To assess the relative success of conventional stock picking methods, I grouped all S&P/TSX Composite members into quintiles ranked by the December 31, 2012 values for each of the following metrics: stock price to trailing 12 month earnings; price to forward earnings estimates; price to book value; trailing 12-month profit growth; enterprise value to EBITDA; and price to cash flow. Then I calculated the average year-to-date simple return for each quintile.

The table below shows the results. The trailing P/E ratio, which is the most popular valuation tool by far, was more or less useless this year.

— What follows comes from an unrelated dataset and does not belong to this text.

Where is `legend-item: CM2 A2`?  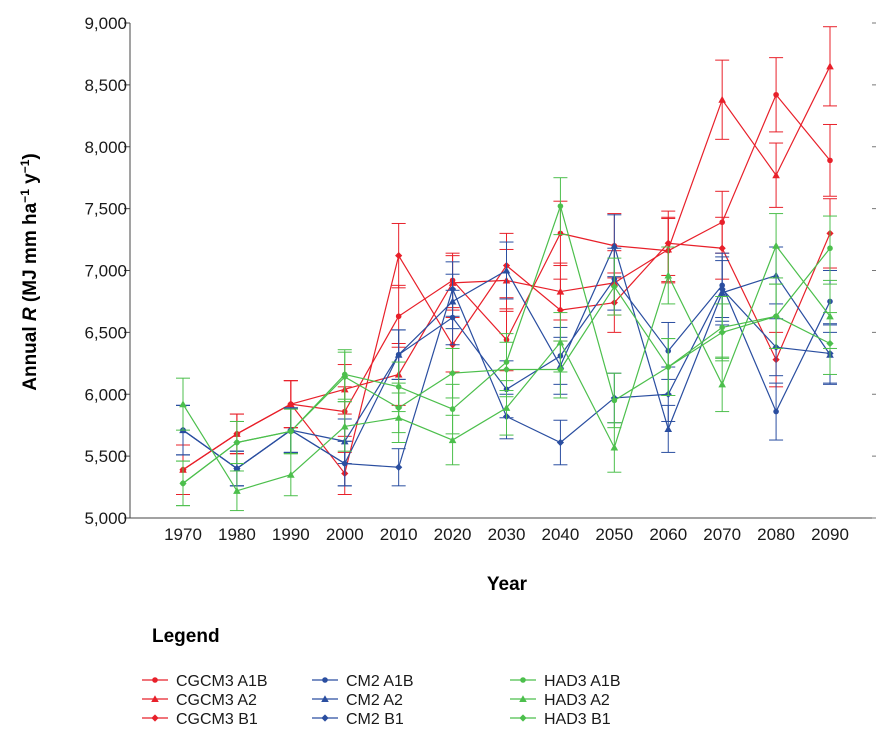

The cheapest quintile by trailing P/E was actually the second worst performer and the top performing quintile was the second most expensive quintile.

Price to book value was an even worse indicator of performance. The less attractive (ie. expensive) stocks were by book value at the end of 2012, the better they performed.

Stock selection by price to cash flow worked this year – kinda, sorta. The cheapest, most attractive quintile by P/CF was the best performing and the most expensive was the worst. If we overlook the fact that the fourth quintile outperformed the second (it wasn't by much), we can call price to cash flow a successful stock picking tool. It was clearly the most effective.

There's a limit to what can be learned from this exercise. Grouping by quintiles removes a lot of nuance and hides legitimate differences between companies. But it does support my belief that cash flow should be used as an important part of stock analysis whenever possible.